**Task to complete:**
Copy the entries exactly, through the "Image resolution: width=750" line.

(Stored data)
· · · ·

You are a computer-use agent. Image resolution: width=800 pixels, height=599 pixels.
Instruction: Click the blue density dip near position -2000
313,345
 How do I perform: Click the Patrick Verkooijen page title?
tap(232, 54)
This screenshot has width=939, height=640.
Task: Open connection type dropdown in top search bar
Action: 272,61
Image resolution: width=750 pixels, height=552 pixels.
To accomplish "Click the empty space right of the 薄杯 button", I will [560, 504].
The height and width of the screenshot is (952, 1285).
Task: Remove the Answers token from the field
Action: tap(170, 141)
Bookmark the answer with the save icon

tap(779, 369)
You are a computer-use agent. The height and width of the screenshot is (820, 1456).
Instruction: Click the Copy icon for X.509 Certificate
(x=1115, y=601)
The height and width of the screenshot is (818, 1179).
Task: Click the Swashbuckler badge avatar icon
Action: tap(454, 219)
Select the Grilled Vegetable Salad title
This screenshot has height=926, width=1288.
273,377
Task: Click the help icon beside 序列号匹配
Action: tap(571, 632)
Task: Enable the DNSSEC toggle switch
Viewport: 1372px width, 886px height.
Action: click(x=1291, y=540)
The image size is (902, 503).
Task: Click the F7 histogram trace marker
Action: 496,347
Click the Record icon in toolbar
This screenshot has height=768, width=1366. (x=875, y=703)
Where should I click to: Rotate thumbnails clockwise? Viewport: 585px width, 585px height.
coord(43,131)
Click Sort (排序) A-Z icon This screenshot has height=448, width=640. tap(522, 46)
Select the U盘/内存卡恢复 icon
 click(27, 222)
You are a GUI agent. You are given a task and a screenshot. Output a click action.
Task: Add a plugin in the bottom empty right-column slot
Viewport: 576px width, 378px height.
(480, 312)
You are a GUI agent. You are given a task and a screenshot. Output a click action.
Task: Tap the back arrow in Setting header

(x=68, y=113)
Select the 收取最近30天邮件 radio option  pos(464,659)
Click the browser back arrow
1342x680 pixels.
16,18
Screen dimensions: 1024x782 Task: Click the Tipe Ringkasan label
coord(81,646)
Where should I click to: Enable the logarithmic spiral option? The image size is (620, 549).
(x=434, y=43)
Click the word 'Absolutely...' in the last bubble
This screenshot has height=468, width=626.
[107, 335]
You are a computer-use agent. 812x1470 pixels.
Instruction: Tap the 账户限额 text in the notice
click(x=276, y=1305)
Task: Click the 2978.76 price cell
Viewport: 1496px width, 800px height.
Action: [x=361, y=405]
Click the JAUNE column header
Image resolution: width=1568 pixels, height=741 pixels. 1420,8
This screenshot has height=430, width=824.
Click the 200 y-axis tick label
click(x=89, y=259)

· · · ·

**Answer box:**
You are a computer-use agent. Image resolution: width=800 pixels, height=599 pixels.
Instruction: Click the blue density dip near position -2000
313,345
 How do I perform: Click the Patrick Verkooijen page title?
tap(232, 54)
This screenshot has width=939, height=640.
Task: Open connection type dropdown in top search bar
Action: 272,61
Image resolution: width=750 pixels, height=552 pixels.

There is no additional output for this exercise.